The tension only increases as the struggle to restore that old sense of order fails to succeed...or as Friedman says, "the tendency of any set of relationships to strive perpetually, in self-corrective ways, to preserve the organizing principles of its existence." In many cases, though, the effort cannot succeed because the old is gone - and the new cannot become the old. Of course sometimes the effort to restore the "old order" ends up causing more change because the new leaders burn out and leave. When this happens the "system" thinks it can find a new leader to restore things as they were. Except that never happens in systems, whether congregations or organizations...the old never returns, only more chaos and brokeness. It is hard for us to realize that the healthiest thing is to NOT restore order as it was, but to find a new sense of balance.

Life is, after all, founded and sustained on the principle that all of life is adaptive. It is through adaptation that we are able to grow, thrive, live.

Thus, while it is very difficult work, it is also helpful for the long range health of the system, when the new leadership can maintain a certain level-headedness when encountering the push-back for homeostasis. This level headedness is also known as "Self-differentiation" or the ability to detach oneself from the emotion and see a situation for what it is. It means staying focused on the big picture, the good of the whole, and not the anxiety of an individual, or set of individuals. When the leadership can do this eventually a new sense of balance is established. Sadly (or not) this often comes at the expense of the person fighting so hard to restore the old order. That person(s) either learns to adapt, loses power, or leaves.

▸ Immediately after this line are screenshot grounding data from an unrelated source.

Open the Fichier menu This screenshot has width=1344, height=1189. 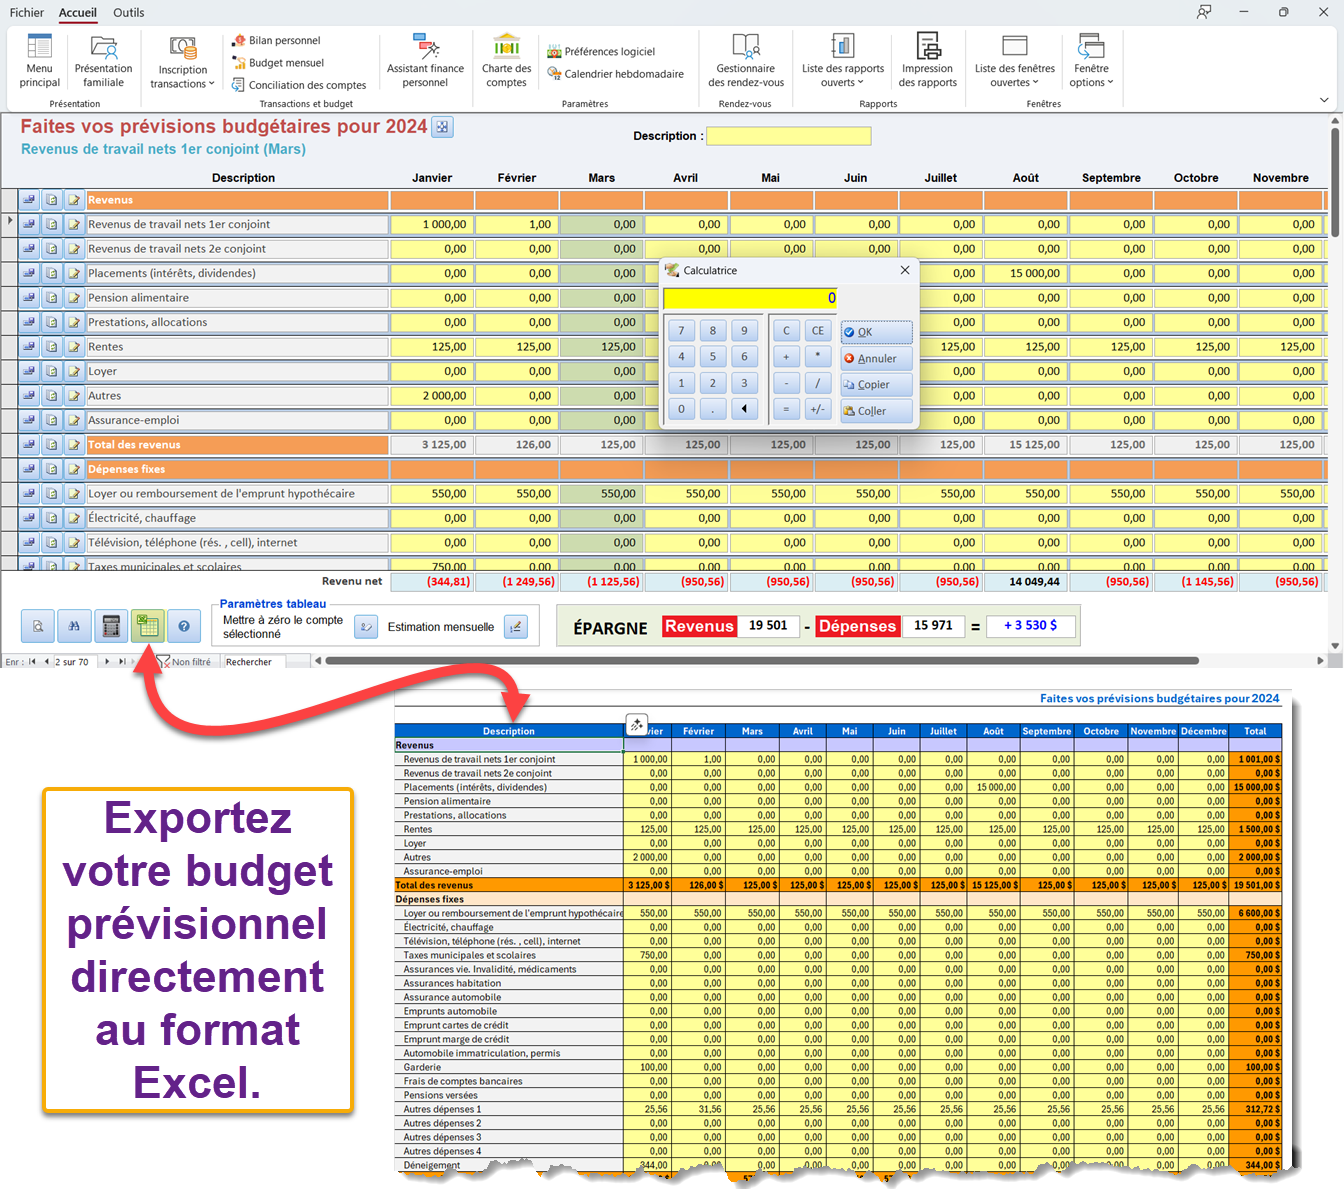(x=27, y=13)
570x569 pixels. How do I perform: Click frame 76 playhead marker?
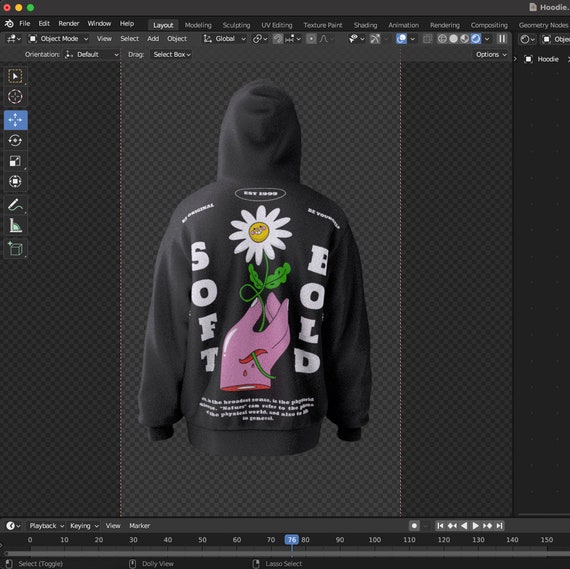coord(292,540)
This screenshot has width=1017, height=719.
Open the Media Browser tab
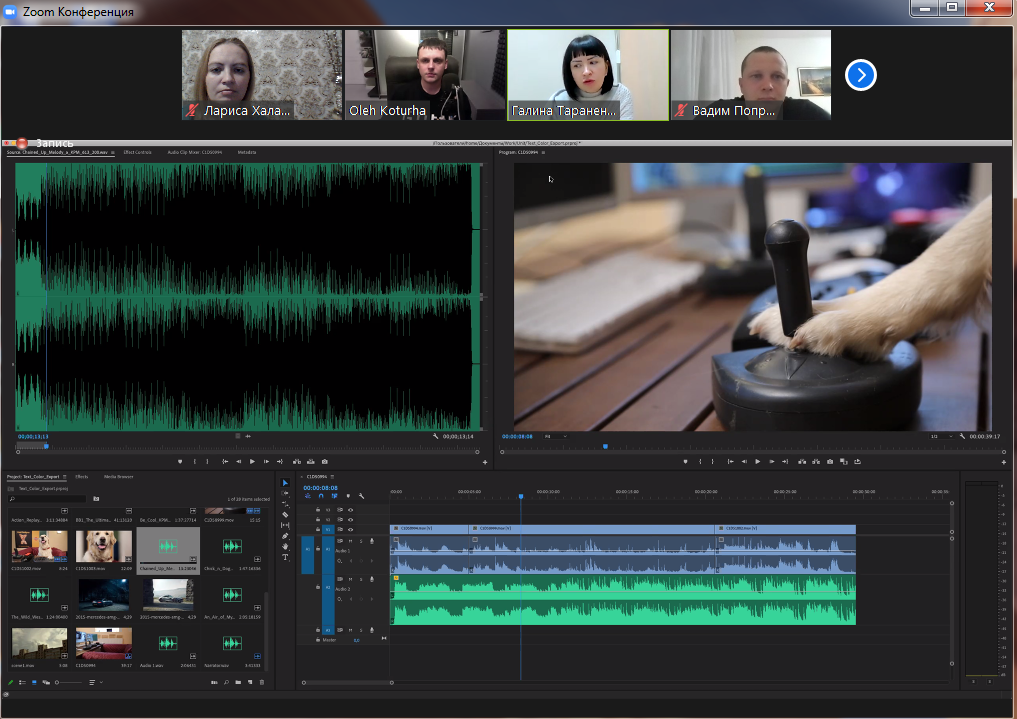pyautogui.click(x=118, y=477)
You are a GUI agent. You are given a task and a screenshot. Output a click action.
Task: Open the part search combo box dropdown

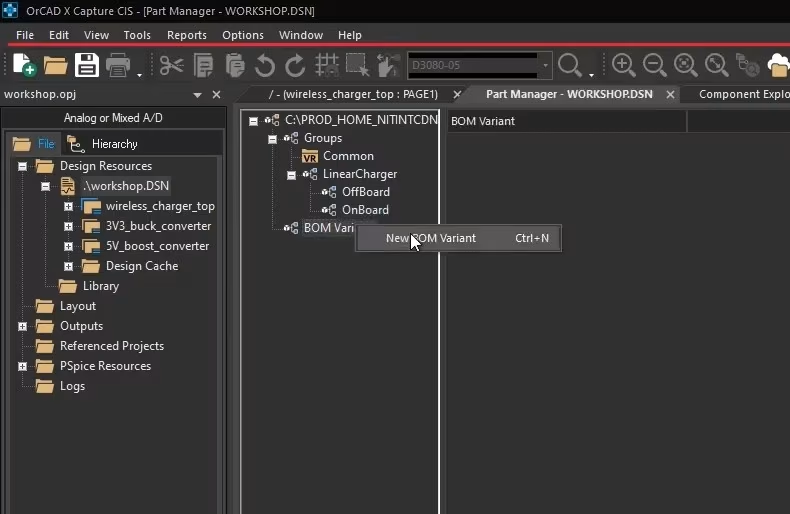click(x=545, y=66)
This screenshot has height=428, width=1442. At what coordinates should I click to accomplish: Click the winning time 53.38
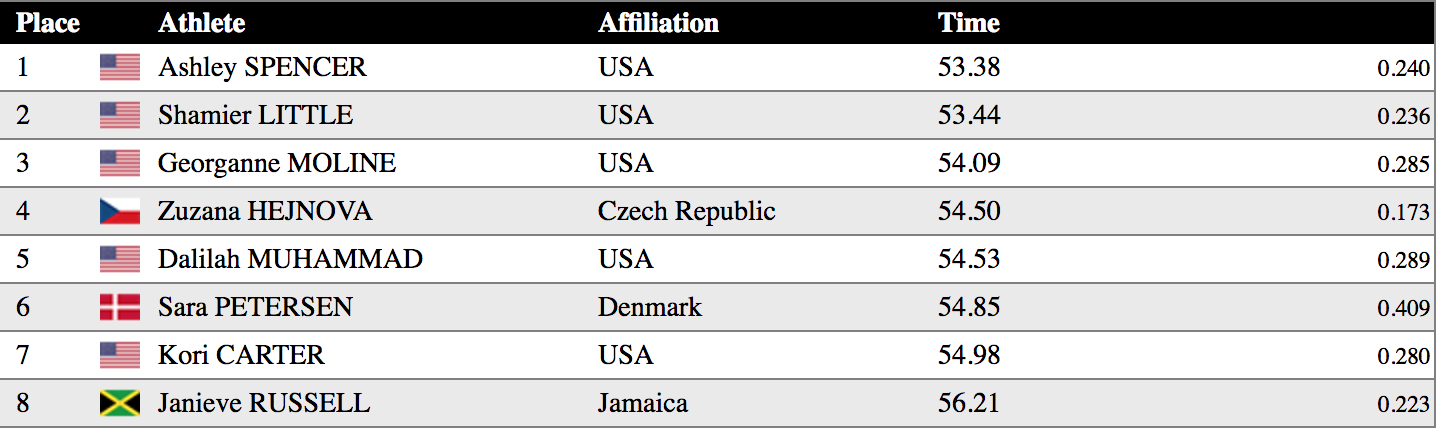969,67
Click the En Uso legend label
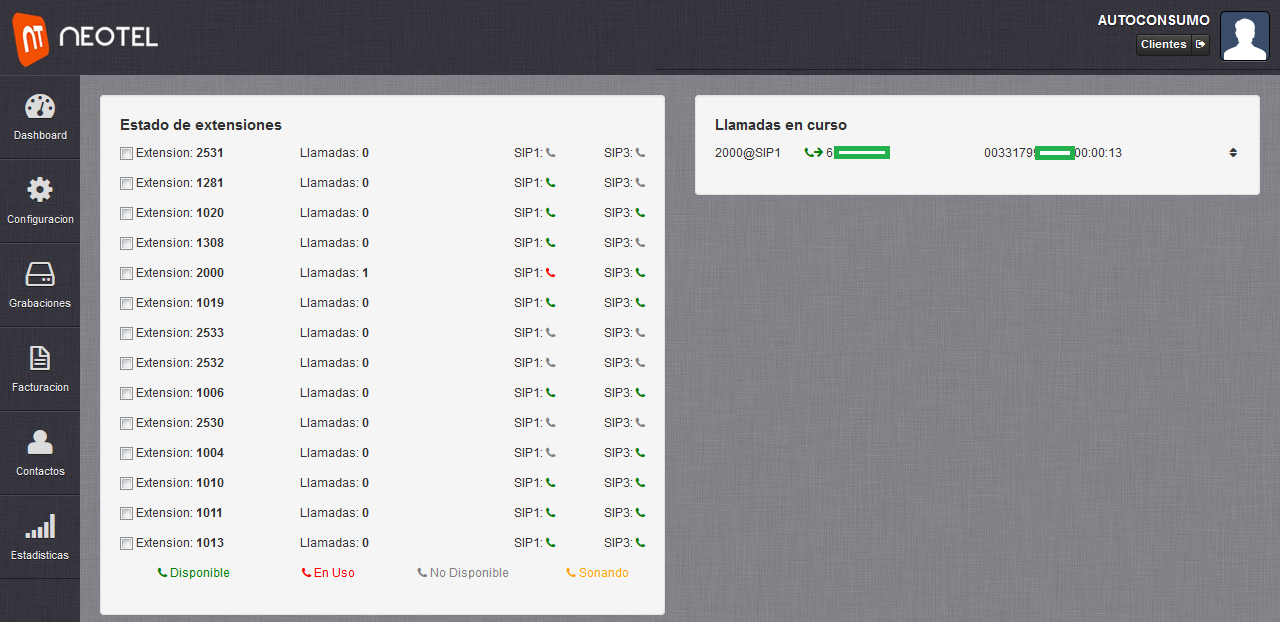 point(328,573)
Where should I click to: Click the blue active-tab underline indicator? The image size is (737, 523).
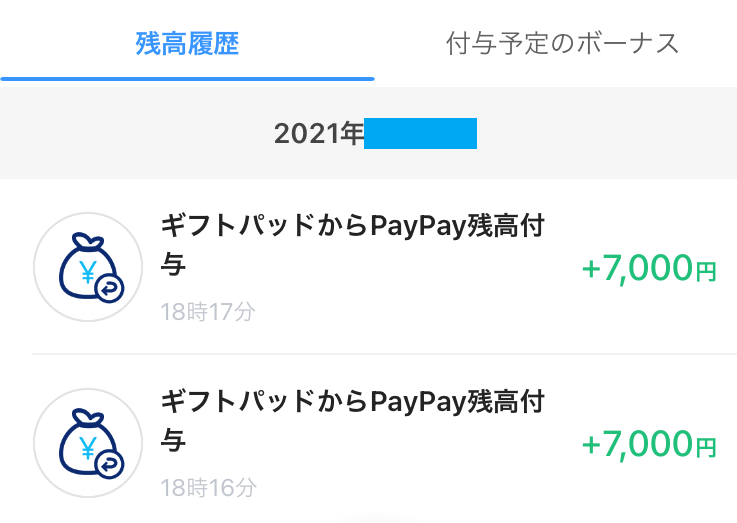187,79
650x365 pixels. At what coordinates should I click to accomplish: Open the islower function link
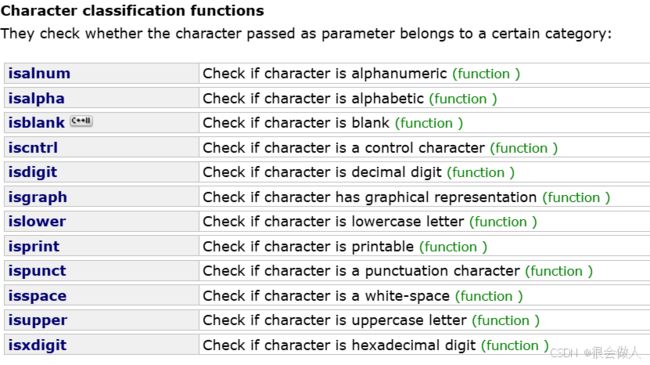(37, 221)
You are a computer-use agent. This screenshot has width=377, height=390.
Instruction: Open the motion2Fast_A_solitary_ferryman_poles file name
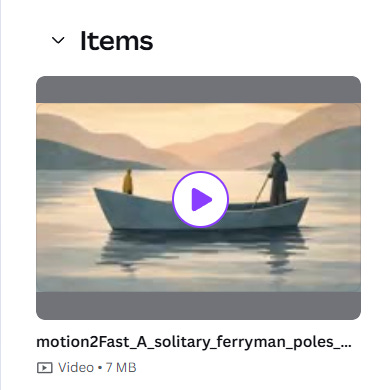coord(194,342)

It can be very useful to understand congregational life through the lens of family systems, that we are all interconnected in a web of relationship. I appreciate family systems thinking, even though I am not fond of turning the anxious dynamic into a pathology, a disease. We are human beings, each trying our best to do what we think is for the good, for balance. Quality leadership manages to not let the anxiety of the system, and the anxious people themselves, determine the course of direction. Quality, self-differentiated leadership remains non-anxious, and works to focus the group on the big picture.

One thing I have learned, when doing this level of work, there is no guarantee of the outcome.

Comments

Anonymous said…
Amen... especially to the no guarantee of outcome. We were taught in seminary about rocking the canoe... and to this day... I don't think you could pay me to get in a canoe!!!! I don't think I could be the non-anxious presence that is required!
Lori said…
This is great stuff! I believe I've spent the major part of my life so far struggling desperately for self-differentiation" after a childhood sadly lacking in any guidance on boundaries and self esteem. And wishing for specific outcomes is very hard to give up.

Now I'm understanding that one can only try one's very best with what's in front of them on the table today and focus on an intended outcome while open to adapting to a different outcome if it shows up instead. And it's always helpful to serve milk and cookies.
RevDrKate said…
Very well-said. Especially appreciate the "depathologizing." If we don't make others sick or bad sometimes it's easier to stay in the nonanxious non reactive place with them.
Ruth said…
I echo Dr. Kate's comments. Also wanted to say -- I'm curious about the MSW -- have a daughter who wants to get one. Any wisdom to impart on that?